Are we to believe the author, democracy leads to overspending, imperialism and war. No less!

This line of argument is, of course, difficult to take seriously. What about dictatorships? Don't they lead to overspending, imperialism and war? What about the Roman Empire? What about the Macedonians: Alexander the Great, Ptolemy, Cleopatra? Weren't they into overspending, imperialism and war? Please note that the Macedonians never went through a democratic phase. They were always oligarchic or autocratic. The argument that the Roman Empire happened because of the democracy of the Roman Republic, cannot be used here. And what about the overspending and wars of the "constitutional" monarchies in Europe during the late medieval and early modern periods?

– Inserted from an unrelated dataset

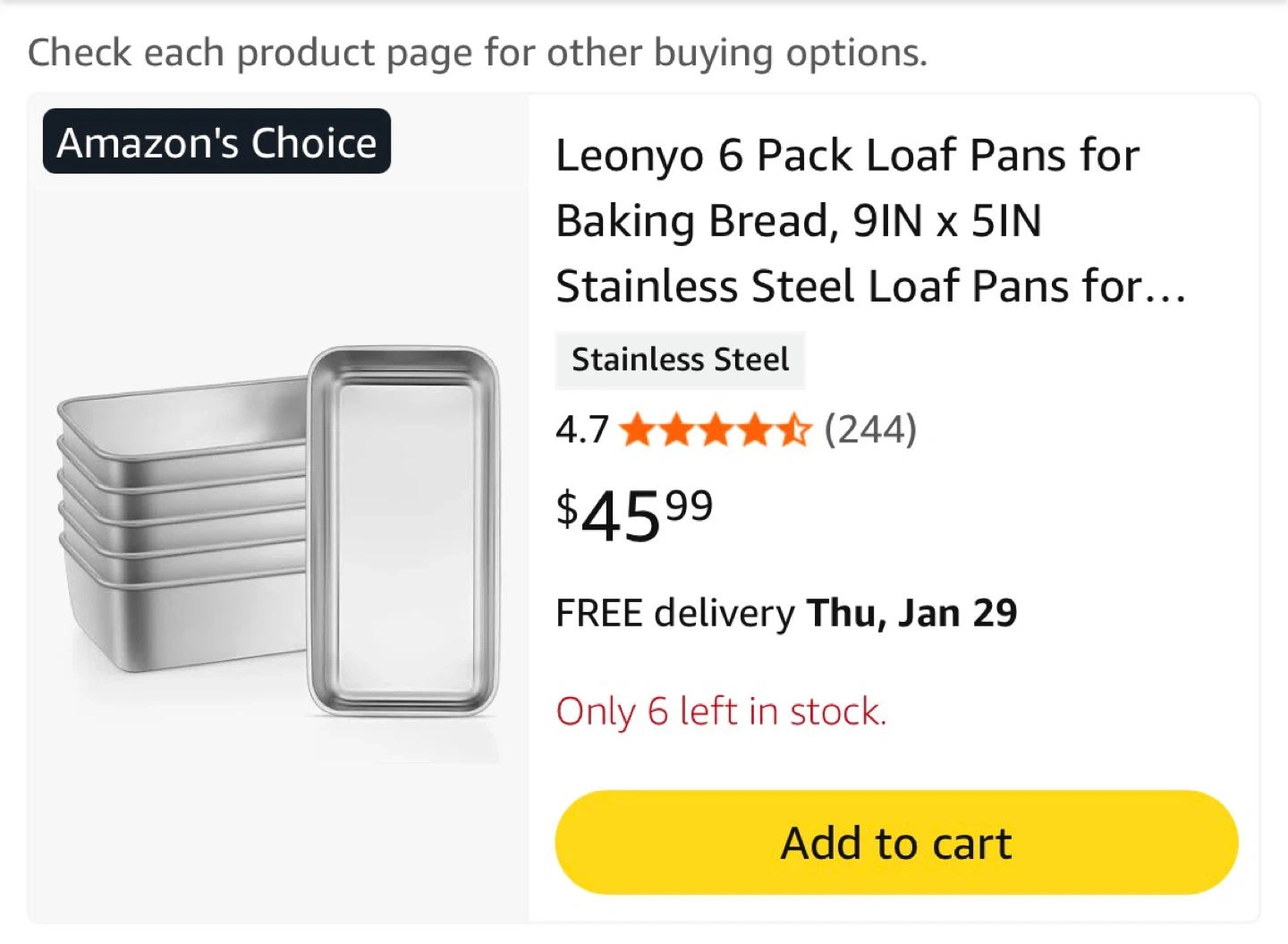Tap the Amazon's Choice badge

coord(216,141)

The author doesn't seem to want an outright "dictatorship", however. But what on earth does he want? An oligarchy with strong civic spirit? Something like Sparta, perhaps? Sparta also waged wars of conquest. Or like Carthage? They, too, waged wars of aggression and conquest. Hannibal, anyone? What about the plans of the oligarchic slave states in the American South to expand at the expense of American Indians, Mexicans and Cubans? Oligarchies are no better than autocracies in these regards. Or democracies, for that matter.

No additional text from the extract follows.